-- START OF Source --

# Silvius Leopold Weiss - Lute Sonatas



## classicalmusicfan (May 6, 2009)

*WEISS, S.L.: Lute Sonatas, Vol. 10 - Nos. 28, 40 / Tombeau sur la mort de M. Comte de Logy*
Robert Barto, lute
Naxos 8.572219

​
Robert Barto's recordings for Naxos of the lute music of Silvius Leopold Weiss have been acclaimed as 'the most eloquent of them all, and this comprehensive series is a tribute to his skill and involvement' (_MusicWeb International_). On this tenth volume he presents two sonatas, _No. 28 'Le fameux Corsaire'_ and _No. 40_, as well as the moving _Tombeau sur la mort de M. Comte de Logy_. While the identity of 'the famous pirate' commemorated in the former remains unknown, Count Johann Anton Logy von Losinthal was hailed in his lifetime as 'the Prince of the Lute'.

This week's complimentary track: Lute Sonata No. 28 in F major, "La fameux Corsaire" - II. Courante


----------



## Mark Harwood (Mar 5, 2007)

Grand. I buy these as they come out.


----------



## Andy (Sep 17, 2011)

-- END OF Source --
-- START OF Information provided --

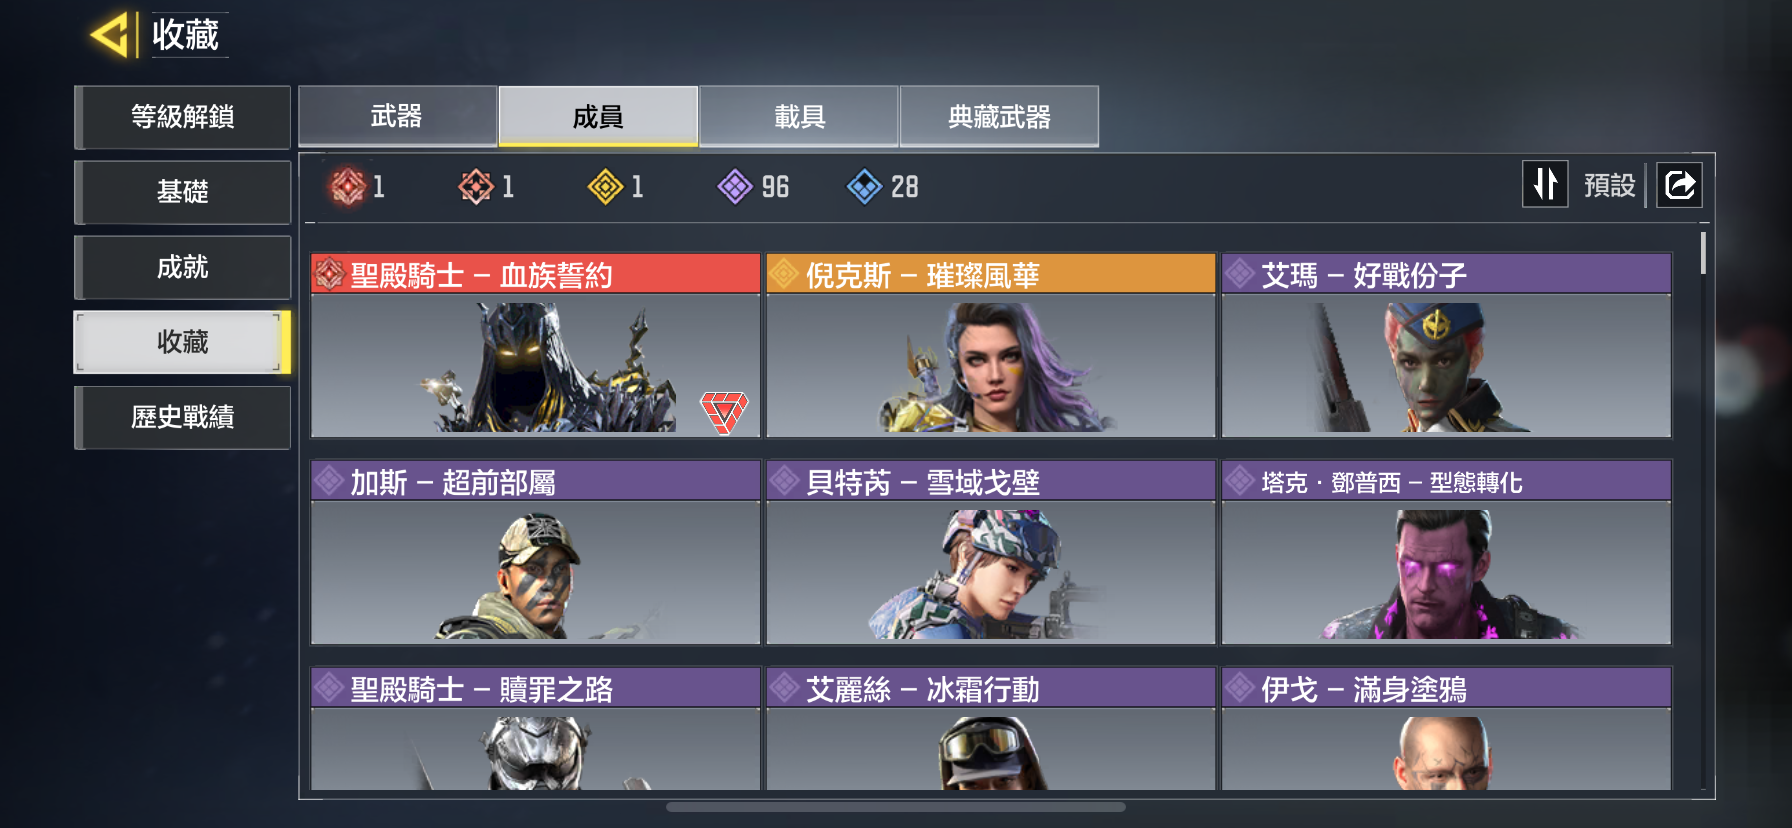Open the 成就 sidebar section
The height and width of the screenshot is (828, 1792).
click(183, 267)

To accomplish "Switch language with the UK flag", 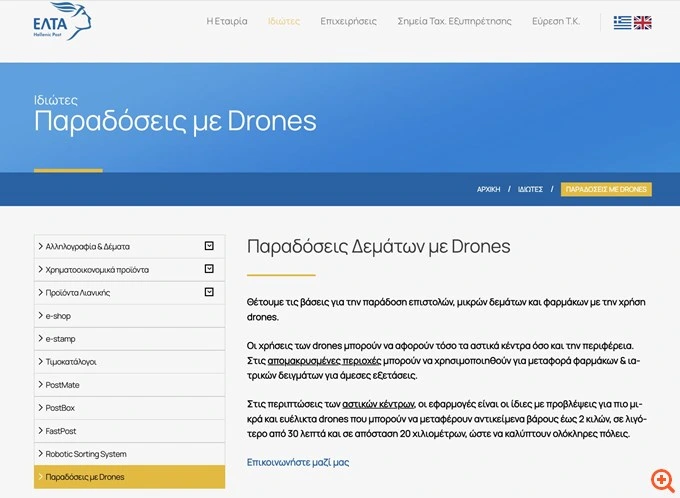I will pyautogui.click(x=642, y=22).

-- END OF Information provided --

> [Set of tasks]
**1.** In the Weiss lute sonata thread, who was hailed in his lifetime as "the Prince of the Lute"?
**2.** Pick up the Weiss lute sonata thread and carry it on from its last line.
The data comes from a separate source.

> [Solved problems]
**1.** Count Johann Anton Logy von Losinthal.

**2.**
Hello friends!!! Does anybody have the scores of Sonata 36 for Lute by Weiss??? Thanx in advance!!


----------



## kangxi (Jan 24, 2014)

I'm resurrecting this thread because I want to ask a question which is relevant. I agree with classicalmusicfan that the Weiss lute works project by Bob Barto on Naxos is hugely significant. The music is dense and lacy (an odd combination) and wonderful; Weiss was a friend of Bach (what finer recommendation?) and it's high time that all his music was available so we can appreciate it. And not only appreciate it: put it in context & judge it, and put it in place next to his better known peers. I've asked both Naxos & a friend of mine who knows Bob Barto this question: how big is this project, and how many CDs will it fill? And when do you think it will reach completion? (no answers from either yet.) Since every time I look, most of Weiss's music is still in manuscript, I'd like to have an idea of the volume yet to come. Rest assured, Naxos: I'll buy every one even if there are hundreds.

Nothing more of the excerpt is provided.